Well I dinged up the factory aluminum prop and I'm thinking of replacing it with either a 4 blade for better hole shot of or perhaps a 3 blade for maximum top end. But I have no idea what to really look at or consider.


----------



## noeettica (Sep 23, 2007)

Your gear Ratio is 2.08:1 small motor 302 cc 

fairly heavy boat ...

If you can borrow an 8.5 pitch should be a good starting point 

Hopefully others here have some thoughts on this 

You loose some speed with a 4 blade ...


----------



## MrSnook (Feb 7, 2008)

Thanks for the reply, right now I'm getting about 22mph top end with the factory prop with a 9 pitch. Hole shot is decent but nothing to write home about I wouldn't mind seeing a top end around 25 is possible without killing hole shot. Perhaps I'm asking for too much on a small boat with a 15 hp. I don't know as this is my first microskiff  & I plan on upgrading to a Akona Native 17 SUV within the next year..

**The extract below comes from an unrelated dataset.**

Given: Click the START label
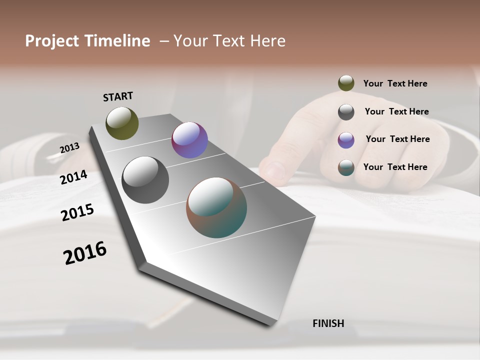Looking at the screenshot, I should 118,96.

I also see that Suzuki offers OEM 4 blade aluminum props in higher pitches. So if I currently have a pitch of 9 and I moved up to a 4 blade w/ a pitch of 10 would I still get decent hole shot and perhaps a little more top end?


----------



## noeettica (Sep 23, 2007)

Get a tach what is your load? if you are running heavy Don't go over 9 pitch ...

You may need "More Cowbell" IE 25 Hp ...

What Blake said "Over There"


----------